What I find an astounding piece of intelligence (found in circumpolar tribes all over Northern Europe as well as Siberia and Mongolia) is that an ancient deity called The Reindeer Mother was said to carry the Sun in her antlers. The reindeer is the only deer species where the females are bigger than the males and they retain their antlers in winter. This means that any reindeer with antlers you will see in Winter is going to be female!
On the night of the Winter Solstice The Reindeer Mother flies up in the sky. It is likely that this image (or vision) set the blueprint for our “Coca Cola version of Father Christmas flying around in a carriage pulled by reindeer”.
She was Mother Christmas!
Reindeer love eating fly agaric mushrooms, the notorious red caps with the white dots. Reindeer herders were said to collect and drink their urine, as a safe way of ingesting the holy mushrooms and achieving altered states of consciousness). I work with fly agaric mushrooms but I have not tried “the reindeer method”!
I honour The Cosmic Deer Mother especially on Mothers’ Night and ask if I may accompany her on her journey to retrieve and return the sun! I much prefer this magical mystical experience to listening to Jingle Bells in the shops.
There is a Slavic Winter Goddess called Rozhanitza. She too is depicted as having reindeer antlers (in traditional embroideries from Russia and nearby countries). She has many names and there are many stories about her, but ultimately all these stories put us in touch with one key ancestor: a great indigenous circumpolar deity. She was worshipped over a large geographical area (long before the internet existed so there was more effort involved in people learning about each other’s cultures on trade routes and so forth).
This year I will celebrate Mothers’ Night in Sweden, on Thursday night December 21st (because I am collecting my three sons from the airport on Friday night December 22nd!)
My cairn on the land there, at my Forest House and Forest School, contains a figure of the Deer Mother that I carved from antler bone.
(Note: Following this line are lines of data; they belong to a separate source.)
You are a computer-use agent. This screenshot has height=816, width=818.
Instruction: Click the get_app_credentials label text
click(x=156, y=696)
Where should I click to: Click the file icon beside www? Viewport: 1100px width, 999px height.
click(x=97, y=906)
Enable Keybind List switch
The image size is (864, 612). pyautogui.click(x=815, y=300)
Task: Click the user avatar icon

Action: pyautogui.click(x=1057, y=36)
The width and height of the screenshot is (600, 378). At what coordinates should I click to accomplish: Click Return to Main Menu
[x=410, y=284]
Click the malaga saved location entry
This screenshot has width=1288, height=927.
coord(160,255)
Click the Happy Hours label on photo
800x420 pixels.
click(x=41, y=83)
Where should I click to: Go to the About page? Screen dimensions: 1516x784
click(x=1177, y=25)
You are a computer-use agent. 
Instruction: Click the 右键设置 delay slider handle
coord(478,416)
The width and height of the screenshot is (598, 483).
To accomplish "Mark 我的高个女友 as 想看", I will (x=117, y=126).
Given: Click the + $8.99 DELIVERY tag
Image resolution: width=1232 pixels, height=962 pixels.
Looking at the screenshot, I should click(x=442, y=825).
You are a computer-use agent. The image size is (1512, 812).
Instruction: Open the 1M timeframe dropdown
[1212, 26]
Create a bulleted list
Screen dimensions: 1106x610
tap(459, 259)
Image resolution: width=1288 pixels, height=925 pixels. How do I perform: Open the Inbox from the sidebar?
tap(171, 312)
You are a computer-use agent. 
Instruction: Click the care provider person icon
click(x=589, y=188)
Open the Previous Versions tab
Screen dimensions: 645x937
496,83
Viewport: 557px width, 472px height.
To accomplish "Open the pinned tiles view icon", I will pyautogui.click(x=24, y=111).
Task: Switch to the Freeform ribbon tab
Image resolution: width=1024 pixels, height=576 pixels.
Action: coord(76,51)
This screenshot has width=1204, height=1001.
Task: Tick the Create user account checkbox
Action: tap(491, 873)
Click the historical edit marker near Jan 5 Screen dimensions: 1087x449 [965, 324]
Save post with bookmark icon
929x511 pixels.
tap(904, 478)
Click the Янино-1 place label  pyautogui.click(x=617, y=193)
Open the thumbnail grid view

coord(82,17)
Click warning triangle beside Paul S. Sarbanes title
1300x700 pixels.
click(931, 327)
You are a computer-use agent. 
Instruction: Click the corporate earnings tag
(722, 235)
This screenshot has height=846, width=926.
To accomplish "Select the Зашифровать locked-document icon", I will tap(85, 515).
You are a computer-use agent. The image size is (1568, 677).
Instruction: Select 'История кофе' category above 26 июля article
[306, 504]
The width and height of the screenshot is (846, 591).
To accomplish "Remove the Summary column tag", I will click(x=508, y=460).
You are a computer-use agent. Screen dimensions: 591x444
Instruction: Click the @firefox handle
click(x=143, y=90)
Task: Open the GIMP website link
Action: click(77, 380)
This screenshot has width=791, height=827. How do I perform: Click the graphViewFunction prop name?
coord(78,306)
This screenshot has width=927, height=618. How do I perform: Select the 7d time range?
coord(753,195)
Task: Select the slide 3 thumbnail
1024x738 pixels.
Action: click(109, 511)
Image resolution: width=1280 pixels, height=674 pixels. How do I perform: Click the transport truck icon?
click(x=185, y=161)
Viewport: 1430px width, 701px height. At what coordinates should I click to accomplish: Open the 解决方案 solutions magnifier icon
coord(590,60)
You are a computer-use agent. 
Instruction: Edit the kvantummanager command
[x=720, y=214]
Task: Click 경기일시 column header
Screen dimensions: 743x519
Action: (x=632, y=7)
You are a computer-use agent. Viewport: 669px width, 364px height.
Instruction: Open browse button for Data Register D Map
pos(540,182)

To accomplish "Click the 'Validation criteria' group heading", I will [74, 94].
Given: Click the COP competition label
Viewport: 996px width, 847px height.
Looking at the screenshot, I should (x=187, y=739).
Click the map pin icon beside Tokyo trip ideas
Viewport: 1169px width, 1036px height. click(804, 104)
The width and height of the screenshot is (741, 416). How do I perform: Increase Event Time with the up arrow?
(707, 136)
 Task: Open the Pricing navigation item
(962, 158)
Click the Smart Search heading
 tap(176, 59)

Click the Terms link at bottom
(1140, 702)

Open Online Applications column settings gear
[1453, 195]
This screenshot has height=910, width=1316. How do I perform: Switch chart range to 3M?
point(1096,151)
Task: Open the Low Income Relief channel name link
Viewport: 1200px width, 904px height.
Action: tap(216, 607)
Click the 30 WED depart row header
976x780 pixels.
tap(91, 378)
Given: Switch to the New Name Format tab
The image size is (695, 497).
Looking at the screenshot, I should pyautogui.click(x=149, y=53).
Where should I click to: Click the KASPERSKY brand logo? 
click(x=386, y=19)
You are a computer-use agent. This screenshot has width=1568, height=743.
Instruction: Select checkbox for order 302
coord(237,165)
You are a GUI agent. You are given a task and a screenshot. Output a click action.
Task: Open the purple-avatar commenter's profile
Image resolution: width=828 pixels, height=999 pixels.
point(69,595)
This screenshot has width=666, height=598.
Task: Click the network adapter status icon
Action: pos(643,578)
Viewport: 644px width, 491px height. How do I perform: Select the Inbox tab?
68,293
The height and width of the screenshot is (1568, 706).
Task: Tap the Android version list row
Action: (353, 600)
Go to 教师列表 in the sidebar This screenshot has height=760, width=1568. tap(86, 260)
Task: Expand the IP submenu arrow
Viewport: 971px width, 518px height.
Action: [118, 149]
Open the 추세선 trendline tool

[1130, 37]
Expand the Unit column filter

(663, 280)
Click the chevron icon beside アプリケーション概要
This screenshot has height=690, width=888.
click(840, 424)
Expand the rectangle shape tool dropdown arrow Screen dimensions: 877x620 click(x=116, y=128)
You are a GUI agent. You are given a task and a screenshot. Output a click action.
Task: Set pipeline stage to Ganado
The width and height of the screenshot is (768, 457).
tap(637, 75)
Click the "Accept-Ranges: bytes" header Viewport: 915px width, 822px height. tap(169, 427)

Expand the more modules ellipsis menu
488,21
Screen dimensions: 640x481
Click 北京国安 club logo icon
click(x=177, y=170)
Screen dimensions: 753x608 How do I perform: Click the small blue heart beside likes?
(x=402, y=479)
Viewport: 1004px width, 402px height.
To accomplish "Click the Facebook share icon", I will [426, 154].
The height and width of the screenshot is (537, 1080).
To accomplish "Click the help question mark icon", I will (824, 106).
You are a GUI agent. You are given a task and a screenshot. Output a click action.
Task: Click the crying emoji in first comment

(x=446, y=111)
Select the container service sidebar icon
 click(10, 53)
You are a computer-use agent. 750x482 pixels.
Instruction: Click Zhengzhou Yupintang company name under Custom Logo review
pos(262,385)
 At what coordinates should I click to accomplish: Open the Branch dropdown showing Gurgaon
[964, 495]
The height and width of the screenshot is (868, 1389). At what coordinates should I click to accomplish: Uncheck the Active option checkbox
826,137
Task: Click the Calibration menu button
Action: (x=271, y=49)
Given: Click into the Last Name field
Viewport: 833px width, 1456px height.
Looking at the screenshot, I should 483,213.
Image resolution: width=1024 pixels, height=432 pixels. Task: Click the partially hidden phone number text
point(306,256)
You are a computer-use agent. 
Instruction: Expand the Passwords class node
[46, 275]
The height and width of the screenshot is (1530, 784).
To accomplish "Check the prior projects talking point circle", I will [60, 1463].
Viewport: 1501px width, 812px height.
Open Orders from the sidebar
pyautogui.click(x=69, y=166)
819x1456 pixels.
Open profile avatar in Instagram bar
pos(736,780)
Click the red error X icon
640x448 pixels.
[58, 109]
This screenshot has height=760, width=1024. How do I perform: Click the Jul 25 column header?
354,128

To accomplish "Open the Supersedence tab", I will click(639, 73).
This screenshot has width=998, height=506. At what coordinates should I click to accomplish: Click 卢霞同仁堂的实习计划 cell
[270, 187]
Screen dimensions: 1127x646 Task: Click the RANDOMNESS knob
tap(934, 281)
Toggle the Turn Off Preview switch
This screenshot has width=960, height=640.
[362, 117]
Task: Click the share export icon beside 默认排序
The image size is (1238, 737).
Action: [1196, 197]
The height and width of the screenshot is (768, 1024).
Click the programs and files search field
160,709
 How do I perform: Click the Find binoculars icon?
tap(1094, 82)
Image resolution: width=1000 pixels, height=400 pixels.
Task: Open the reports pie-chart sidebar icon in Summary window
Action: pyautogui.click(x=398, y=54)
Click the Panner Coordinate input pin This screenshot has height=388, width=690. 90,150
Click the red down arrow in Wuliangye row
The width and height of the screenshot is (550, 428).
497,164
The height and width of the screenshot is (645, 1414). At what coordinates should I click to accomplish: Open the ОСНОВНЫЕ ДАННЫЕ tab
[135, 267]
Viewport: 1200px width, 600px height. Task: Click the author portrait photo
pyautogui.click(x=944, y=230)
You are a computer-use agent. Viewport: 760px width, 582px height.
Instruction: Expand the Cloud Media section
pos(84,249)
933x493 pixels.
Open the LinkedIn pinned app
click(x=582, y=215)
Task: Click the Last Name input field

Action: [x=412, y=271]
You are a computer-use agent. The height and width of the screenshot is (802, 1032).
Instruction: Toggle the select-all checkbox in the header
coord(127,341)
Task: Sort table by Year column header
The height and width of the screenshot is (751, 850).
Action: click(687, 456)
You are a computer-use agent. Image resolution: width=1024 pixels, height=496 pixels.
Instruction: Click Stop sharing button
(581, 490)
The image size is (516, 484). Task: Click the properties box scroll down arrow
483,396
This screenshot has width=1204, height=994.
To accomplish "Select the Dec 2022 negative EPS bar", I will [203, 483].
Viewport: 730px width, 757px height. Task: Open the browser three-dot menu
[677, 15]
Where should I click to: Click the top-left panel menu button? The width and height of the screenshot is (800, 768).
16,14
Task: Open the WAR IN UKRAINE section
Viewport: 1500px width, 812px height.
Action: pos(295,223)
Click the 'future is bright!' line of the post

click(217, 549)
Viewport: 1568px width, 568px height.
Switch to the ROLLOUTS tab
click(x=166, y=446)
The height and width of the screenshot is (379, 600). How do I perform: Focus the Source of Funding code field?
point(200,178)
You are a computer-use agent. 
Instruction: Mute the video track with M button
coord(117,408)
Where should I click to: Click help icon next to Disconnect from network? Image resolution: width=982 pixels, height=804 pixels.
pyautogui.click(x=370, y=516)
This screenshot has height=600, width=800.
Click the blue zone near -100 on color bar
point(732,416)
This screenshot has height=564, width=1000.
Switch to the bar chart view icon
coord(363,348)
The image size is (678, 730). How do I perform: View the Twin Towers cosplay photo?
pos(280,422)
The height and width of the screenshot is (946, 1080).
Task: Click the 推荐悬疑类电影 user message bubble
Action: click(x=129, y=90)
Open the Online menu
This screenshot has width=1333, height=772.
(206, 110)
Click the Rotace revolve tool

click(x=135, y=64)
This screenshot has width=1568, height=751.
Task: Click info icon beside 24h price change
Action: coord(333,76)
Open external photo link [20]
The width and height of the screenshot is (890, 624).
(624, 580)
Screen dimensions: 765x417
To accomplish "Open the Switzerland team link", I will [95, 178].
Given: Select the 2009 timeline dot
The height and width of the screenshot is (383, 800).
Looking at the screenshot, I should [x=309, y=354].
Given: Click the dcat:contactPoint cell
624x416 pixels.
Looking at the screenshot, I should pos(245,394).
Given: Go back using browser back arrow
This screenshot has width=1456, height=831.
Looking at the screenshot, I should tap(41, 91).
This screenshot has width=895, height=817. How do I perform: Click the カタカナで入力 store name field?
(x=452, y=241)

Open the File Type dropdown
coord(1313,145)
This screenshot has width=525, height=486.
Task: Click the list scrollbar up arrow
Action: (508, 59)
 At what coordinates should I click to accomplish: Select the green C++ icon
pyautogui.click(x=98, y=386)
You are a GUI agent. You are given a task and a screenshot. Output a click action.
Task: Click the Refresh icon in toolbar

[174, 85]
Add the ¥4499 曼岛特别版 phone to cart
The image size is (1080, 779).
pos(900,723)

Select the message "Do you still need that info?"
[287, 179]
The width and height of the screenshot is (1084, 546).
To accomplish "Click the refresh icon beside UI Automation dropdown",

I will make offerings, say prayers, drum – just as I did for the Álfablót (see my essay about that).
Presents under the tree
In his book "Mushrooms and Mankind” (The Book Tree, 2003) the late author James Arthur points out that Amanita muscaria, also known as fly agaric, lives throughout the Northern Hemisphere under conifers and birch trees, with which the fungus — sporting deep red caps with white flecks — has a symbiotic relationship. This partially explains the practice of the Christmas tree, and the placement of bright red-and-white presents underneath, which look like Amanita mushrooms, he wrote.
"Why do people bring pine trees into their houses at the Winter Solstice, placing brightly coloured (red and white) packages under their boughs, as gifts to show their love for each other … ?" he wrote. "It is because, underneath the pine bough is the exact location where one would find this 'Most Sacred' substance, the Amanita muscaria, in the wild." Source
I wish you all a most magical Yuletide. Please spare Mother Christmas a thought whenever Father Christmas is mentioned!
The art videos appearing below provide an insight into how I work with these ancient beings:
Frau Holle: The Wild Hunt of Frau Holle and her Heimchen
Sigyn: in her manifestation as The Poison Mother
Freyja in her manifestation as Menglöð:
Menglöð and the Nine Maidens of Lyfjaberg
The Deer Mother: Mother Night – Reindeer Mother
Imelda, Forest House and Forest School, Sweden
The Reindeer Mother is with us! As I sit here before dawn on Solstice morning, in an oral surgeon's waiting room (the Spouse has a dental emergency) I am enjoying the synchronicity of reading your words while "Jingle Bell Rock" plays on the office PA system. A little reminder that even the gods have a sense of humor!
Wishing you a magical Yuletide in The Forest. The Wild Hunt was definitely at play last night here in Scotland!